TASK TO COMPLETE
Retyping all the entries exactly is the whole task.
#####
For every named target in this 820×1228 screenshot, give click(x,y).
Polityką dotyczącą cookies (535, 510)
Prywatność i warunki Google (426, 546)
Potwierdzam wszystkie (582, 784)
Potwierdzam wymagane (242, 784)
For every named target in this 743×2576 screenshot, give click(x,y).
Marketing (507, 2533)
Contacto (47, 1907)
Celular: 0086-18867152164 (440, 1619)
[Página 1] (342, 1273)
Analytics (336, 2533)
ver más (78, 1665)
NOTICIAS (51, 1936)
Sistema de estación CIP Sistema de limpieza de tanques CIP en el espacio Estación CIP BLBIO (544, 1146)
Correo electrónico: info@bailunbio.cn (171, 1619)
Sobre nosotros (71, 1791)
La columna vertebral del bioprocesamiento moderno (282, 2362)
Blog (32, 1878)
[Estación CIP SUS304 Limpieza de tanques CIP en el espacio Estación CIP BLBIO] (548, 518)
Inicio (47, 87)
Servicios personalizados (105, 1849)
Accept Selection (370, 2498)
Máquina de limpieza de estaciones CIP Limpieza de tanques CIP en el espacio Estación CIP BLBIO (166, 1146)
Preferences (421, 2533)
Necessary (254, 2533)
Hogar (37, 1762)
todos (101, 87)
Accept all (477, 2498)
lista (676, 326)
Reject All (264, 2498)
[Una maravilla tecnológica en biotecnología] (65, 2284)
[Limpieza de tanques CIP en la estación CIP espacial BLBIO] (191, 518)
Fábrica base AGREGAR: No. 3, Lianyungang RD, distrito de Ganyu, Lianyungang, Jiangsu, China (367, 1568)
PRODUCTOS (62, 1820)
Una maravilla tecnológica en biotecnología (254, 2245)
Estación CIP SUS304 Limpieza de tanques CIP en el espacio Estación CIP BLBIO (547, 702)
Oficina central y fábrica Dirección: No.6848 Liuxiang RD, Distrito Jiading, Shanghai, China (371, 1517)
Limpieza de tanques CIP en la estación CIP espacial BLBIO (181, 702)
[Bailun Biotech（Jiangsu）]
#####
ANSWER BOX
For every named target in this 820×1228 screenshot, give click(x,y).
Polityką dotyczącą cookies (535, 510)
Prywatność i warunki Google (426, 546)
Potwierdzam wszystkie (582, 784)
Potwierdzam wymagane (242, 784)
For every named target in this 743×2576 screenshot, give click(x,y).
Marketing (507, 2533)
Contacto (47, 1907)
Celular: 0086-18867152164 (440, 1619)
[Página 1] (342, 1273)
Analytics (336, 2533)
ver más (78, 1665)
NOTICIAS (51, 1936)
Sistema de estación CIP Sistema de limpieza de tanques CIP en el espacio Estación CIP BLBIO (544, 1146)
Correo electrónico: info@bailunbio.cn (171, 1619)
Sobre nosotros (71, 1791)
La columna vertebral del bioprocesamiento moderno (282, 2362)
Blog (32, 1878)
[Estación CIP SUS304 Limpieza de tanques CIP en el espacio Estación CIP BLBIO] (548, 518)
Inicio (47, 87)
Servicios personalizados (105, 1849)
Accept Selection (370, 2498)
Máquina de limpieza de estaciones CIP Limpieza de tanques CIP en el espacio Estación CIP BLBIO (166, 1146)
Preferences (421, 2533)
Necessary (254, 2533)
Hogar (37, 1762)
todos (101, 87)
Accept all (477, 2498)
lista (676, 326)
Reject All (264, 2498)
[Una maravilla tecnológica en biotecnología] (65, 2284)
[Limpieza de tanques CIP en la estación CIP espacial BLBIO] (191, 518)
Fábrica base AGREGAR: No. 3, Lianyungang RD, distrito de Ganyu, Lianyungang, Jiangsu, China (367, 1568)
PRODUCTOS (62, 1820)
Una maravilla tecnológica en biotecnología (254, 2245)
Estación CIP SUS304 Limpieza de tanques CIP en el espacio Estación CIP BLBIO (547, 702)
Oficina central y fábrica Dirección: No.6848 Liuxiang RD, Distrito Jiading, Shanghai, China (371, 1517)
Limpieza de tanques CIP en la estación CIP espacial BLBIO (181, 702)
[Bailun Biotech（Jiangsu）]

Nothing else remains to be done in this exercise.